● Problem: Express all of the entries below as a Markdown table with two columns, Row and Line. Number each row and leave out blank lines.

======== Dataset

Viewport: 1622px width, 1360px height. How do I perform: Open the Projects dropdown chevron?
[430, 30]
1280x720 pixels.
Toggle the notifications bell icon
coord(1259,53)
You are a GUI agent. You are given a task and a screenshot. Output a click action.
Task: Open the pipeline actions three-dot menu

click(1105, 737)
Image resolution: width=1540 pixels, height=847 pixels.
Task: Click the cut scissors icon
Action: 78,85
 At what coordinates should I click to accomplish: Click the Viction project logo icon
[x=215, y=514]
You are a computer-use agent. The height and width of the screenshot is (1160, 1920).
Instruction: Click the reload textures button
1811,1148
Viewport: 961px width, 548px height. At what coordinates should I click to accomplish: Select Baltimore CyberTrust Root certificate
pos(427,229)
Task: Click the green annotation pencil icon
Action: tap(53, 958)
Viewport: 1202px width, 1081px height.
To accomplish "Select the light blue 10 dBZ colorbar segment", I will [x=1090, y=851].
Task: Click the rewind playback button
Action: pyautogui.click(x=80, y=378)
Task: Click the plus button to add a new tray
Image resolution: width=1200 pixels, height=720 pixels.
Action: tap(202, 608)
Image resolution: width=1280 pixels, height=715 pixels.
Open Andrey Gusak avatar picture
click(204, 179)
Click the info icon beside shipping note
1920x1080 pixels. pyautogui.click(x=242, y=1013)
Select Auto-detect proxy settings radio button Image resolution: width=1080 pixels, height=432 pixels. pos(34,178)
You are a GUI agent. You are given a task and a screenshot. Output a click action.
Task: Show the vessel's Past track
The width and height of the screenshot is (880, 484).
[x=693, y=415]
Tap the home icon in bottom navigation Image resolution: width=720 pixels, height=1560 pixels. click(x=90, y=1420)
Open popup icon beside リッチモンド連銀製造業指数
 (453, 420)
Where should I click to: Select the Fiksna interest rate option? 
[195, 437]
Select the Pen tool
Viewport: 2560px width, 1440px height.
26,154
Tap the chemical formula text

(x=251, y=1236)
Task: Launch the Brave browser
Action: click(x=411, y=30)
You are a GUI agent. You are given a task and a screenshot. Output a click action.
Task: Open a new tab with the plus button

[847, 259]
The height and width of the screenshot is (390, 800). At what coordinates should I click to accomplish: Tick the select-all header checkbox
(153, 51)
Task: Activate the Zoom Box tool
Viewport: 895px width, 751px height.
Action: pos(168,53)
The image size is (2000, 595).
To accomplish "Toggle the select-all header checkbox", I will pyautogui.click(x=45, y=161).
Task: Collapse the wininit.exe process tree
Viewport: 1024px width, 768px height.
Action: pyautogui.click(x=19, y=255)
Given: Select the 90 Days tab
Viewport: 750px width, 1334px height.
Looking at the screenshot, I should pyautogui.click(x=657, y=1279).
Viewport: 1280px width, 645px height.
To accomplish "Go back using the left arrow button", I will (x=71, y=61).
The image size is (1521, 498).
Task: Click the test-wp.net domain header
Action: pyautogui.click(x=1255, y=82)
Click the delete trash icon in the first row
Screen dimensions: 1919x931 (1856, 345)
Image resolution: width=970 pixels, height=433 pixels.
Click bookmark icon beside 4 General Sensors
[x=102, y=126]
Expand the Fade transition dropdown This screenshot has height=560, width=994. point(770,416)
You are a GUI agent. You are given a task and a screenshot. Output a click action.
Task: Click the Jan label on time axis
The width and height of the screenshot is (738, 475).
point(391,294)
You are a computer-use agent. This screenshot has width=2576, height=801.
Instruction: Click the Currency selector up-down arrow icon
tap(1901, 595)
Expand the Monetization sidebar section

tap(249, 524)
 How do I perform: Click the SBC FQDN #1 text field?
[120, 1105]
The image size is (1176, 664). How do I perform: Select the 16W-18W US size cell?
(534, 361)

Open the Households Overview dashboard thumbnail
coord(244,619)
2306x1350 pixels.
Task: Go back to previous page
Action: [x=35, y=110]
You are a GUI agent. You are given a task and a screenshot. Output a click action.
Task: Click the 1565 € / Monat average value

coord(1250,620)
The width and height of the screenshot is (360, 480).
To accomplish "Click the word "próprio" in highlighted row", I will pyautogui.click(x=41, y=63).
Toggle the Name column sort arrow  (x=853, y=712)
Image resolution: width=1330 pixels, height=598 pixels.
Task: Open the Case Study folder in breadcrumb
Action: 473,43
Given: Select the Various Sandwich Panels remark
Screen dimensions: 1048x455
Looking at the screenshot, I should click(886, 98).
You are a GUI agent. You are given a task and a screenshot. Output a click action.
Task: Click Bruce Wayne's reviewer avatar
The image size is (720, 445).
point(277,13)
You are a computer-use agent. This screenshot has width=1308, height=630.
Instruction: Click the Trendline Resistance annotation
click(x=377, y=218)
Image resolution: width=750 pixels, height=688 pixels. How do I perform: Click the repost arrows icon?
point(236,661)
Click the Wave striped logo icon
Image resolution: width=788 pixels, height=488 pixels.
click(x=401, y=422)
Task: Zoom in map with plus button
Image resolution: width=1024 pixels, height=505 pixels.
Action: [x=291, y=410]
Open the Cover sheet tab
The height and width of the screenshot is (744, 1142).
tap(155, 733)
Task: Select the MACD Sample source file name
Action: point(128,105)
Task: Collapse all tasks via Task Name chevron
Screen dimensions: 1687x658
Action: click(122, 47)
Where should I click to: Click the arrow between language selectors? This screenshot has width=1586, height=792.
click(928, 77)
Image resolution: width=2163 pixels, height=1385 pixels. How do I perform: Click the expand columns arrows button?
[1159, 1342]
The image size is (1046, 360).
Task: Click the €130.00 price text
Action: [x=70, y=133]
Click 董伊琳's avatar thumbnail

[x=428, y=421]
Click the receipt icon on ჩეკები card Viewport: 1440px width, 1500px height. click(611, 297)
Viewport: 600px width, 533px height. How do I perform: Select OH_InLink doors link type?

================

● Exercise answer:
| Row | Line |
|---|---|
| 1 | Viewport: 1622px width, 1360px height. How do I perform: Open the Projects dropdown chevron? |
| 2 | [430, 30] |
| 3 | 1280x720 pixels. |
| 4 | Toggle the notifications bell icon |
| 5 | coord(1259,53) |
| 6 | You are a GUI agent. You are given a task and a screenshot. Output a click action. |
| 7 | Task: Open the pipeline actions three-dot menu |
| 8 | click(1105, 737) |
| 9 | Image resolution: width=1540 pixels, height=847 pixels. |
| 10 | Task: Click the cut scissors icon |
| 11 | Action: 78,85 |
| 12 |  At what coordinates should I click to accomplish: Click the Viction project logo icon |
| 13 | [x=215, y=514] |
| 14 | You are a computer-use agent. The height and width of the screenshot is (1160, 1920). |
| 15 | Instruction: Click the reload textures button |
| 16 | 1811,1148 |
| 17 | Viewport: 961px width, 548px height. At what coordinates should I click to accomplish: Select Baltimore CyberTrust Root certificate |
| 18 | pos(427,229) |
| 19 | Task: Click the green annotation pencil icon |
| 20 | Action: tap(53, 958) |
| 21 | Viewport: 1202px width, 1081px height. |
| 22 | To accomplish "Select the light blue 10 dBZ colorbar segment", I will [x=1090, y=851]. |
| 23 | Task: Click the rewind playback button |
| 24 | Action: pyautogui.click(x=80, y=378) |
| 25 | Task: Click the plus button to add a new tray |
| 26 | Image resolution: width=1200 pixels, height=720 pixels. |
| 27 | Action: tap(202, 608) |
| 28 | Image resolution: width=1280 pixels, height=715 pixels. |
| 29 | Open Andrey Gusak avatar picture |
| 30 | click(204, 179) |
| 31 | Click the info icon beside shipping note |
| 32 | 1920x1080 pixels. pyautogui.click(x=242, y=1013) |
| 33 | Select Auto-detect proxy settings radio button Image resolution: width=1080 pixels, height=432 pixels. pos(34,178) |
| 34 | You are a GUI agent. You are given a task and a screenshot. Output a click action. |
| 35 | Task: Show the vessel's Past track |
| 36 | The width and height of the screenshot is (880, 484). |
| 37 | [x=693, y=415] |
| 38 | Tap the home icon in bottom navigation Image resolution: width=720 pixels, height=1560 pixels. click(x=90, y=1420) |
| 39 | Open popup icon beside リッチモンド連銀製造業指数 |
| 40 |  (453, 420) |
| 41 | Where should I click to: Select the Fiksna interest rate option?  |
| 42 | [195, 437] |
| 43 | Select the Pen tool |
| 44 | Viewport: 2560px width, 1440px height. |
| 45 | 26,154 |
| 46 | Tap the chemical formula text |
| 47 | (x=251, y=1236) |
| 48 | Task: Launch the Brave browser |
| 49 | Action: click(x=411, y=30) |
| 50 | You are a GUI agent. You are given a task and a screenshot. Output a click action. |
| 51 | Task: Open a new tab with the plus button |
| 52 | [847, 259] |
| 53 | The height and width of the screenshot is (390, 800). At what coordinates should I click to accomplish: Tick the select-all header checkbox |
| 54 | (153, 51) |
| 55 | Task: Activate the Zoom Box tool |
| 56 | Viewport: 895px width, 751px height. |
| 57 | Action: pos(168,53) |
| 58 | The image size is (2000, 595). |
| 59 | To accomplish "Toggle the select-all header checkbox", I will pyautogui.click(x=45, y=161). |
| 60 | Task: Collapse the wininit.exe process tree |
| 61 | Viewport: 1024px width, 768px height. |
| 62 | Action: pyautogui.click(x=19, y=255) |
| 63 | Given: Select the 90 Days tab |
| 64 | Viewport: 750px width, 1334px height. |
| 65 | Looking at the screenshot, I should pyautogui.click(x=657, y=1279). |
| 66 | Viewport: 1280px width, 645px height. |
| 67 | To accomplish "Go back using the left arrow button", I will (x=71, y=61). |
| 68 | The image size is (1521, 498). |
| 69 | Task: Click the test-wp.net domain header |
| 70 | Action: pyautogui.click(x=1255, y=82) |
| 71 | Click the delete trash icon in the first row |
| 72 | Screen dimensions: 1919x931 (1856, 345) |
| 73 | Image resolution: width=970 pixels, height=433 pixels. |
| 74 | Click bookmark icon beside 4 General Sensors |
| 75 | [x=102, y=126] |
| 76 | Expand the Fade transition dropdown This screenshot has height=560, width=994. point(770,416) |
| 77 | You are a GUI agent. You are given a task and a screenshot. Output a click action. |
| 78 | Task: Click the Jan label on time axis |
| 79 | The width and height of the screenshot is (738, 475). |
| 80 | point(391,294) |
| 81 | You are a computer-use agent. This screenshot has width=2576, height=801. |
| 82 | Instruction: Click the Currency selector up-down arrow icon |
| 83 | tap(1901, 595) |
| 84 | Expand the Monetization sidebar section |
| 85 | tap(249, 524) |
| 86 |  How do I perform: Click the SBC FQDN #1 text field? |
| 87 | [120, 1105] |
| 88 | The image size is (1176, 664). How do I perform: Select the 16W-18W US size cell? |
| 89 | (534, 361) |
| 90 | Open the Households Overview dashboard thumbnail |
| 91 | coord(244,619) |
| 92 | 2306x1350 pixels. |
| 93 | Task: Go back to previous page |
| 94 | Action: [x=35, y=110] |
| 95 | You are a GUI agent. You are given a task and a screenshot. Output a click action. |
| 96 | Task: Click the 1565 € / Monat average value |
| 97 | coord(1250,620) |
| 98 | The width and height of the screenshot is (360, 480). |
| 99 | To accomplish "Click the word "próprio" in highlighted row", I will pyautogui.click(x=41, y=63). |
| 100 | Toggle the Name column sort arrow  (x=853, y=712) |
| 101 | Image resolution: width=1330 pixels, height=598 pixels. |
| 102 | Task: Open the Case Study folder in breadcrumb |
| 103 | Action: 473,43 |
| 104 | Given: Select the Various Sandwich Panels remark |
| 105 | Screen dimensions: 1048x455 |
| 106 | Looking at the screenshot, I should click(886, 98). |
| 107 | You are a GUI agent. You are given a task and a screenshot. Output a click action. |
| 108 | Task: Click Bruce Wayne's reviewer avatar |
| 109 | The image size is (720, 445). |
| 110 | point(277,13) |
| 111 | You are a computer-use agent. This screenshot has width=1308, height=630. |
| 112 | Instruction: Click the Trendline Resistance annotation |
| 113 | click(x=377, y=218) |
| 114 | Image resolution: width=750 pixels, height=688 pixels. How do I perform: Click the repost arrows icon? |
| 115 | point(236,661) |
| 116 | Click the Wave striped logo icon |
| 117 | Image resolution: width=788 pixels, height=488 pixels. |
| 118 | click(x=401, y=422) |
| 119 | Task: Zoom in map with plus button |
| 120 | Image resolution: width=1024 pixels, height=505 pixels. |
| 121 | Action: [x=291, y=410] |
| 122 | Open the Cover sheet tab |
| 123 | The height and width of the screenshot is (744, 1142). |
| 124 | tap(155, 733) |
| 125 | Task: Select the MACD Sample source file name |
| 126 | Action: point(128,105) |
| 127 | Task: Collapse all tasks via Task Name chevron |
| 128 | Screen dimensions: 1687x658 |
| 129 | Action: click(122, 47) |
| 130 | Where should I click to: Click the arrow between language selectors? This screenshot has width=1586, height=792. |
| 131 | click(928, 77) |
| 132 | Image resolution: width=2163 pixels, height=1385 pixels. How do I perform: Click the expand columns arrows button? |
| 133 | [1159, 1342] |
| 134 | The image size is (1046, 360). |
| 135 | Task: Click the €130.00 price text |
| 136 | Action: [x=70, y=133] |
| 137 | Click 董伊琳's avatar thumbnail |
| 138 | [x=428, y=421] |
| 139 | Click the receipt icon on ჩეკები card Viewport: 1440px width, 1500px height. click(611, 297) |
| 140 | Viewport: 600px width, 533px height. How do I perform: Select OH_InLink doors link type? |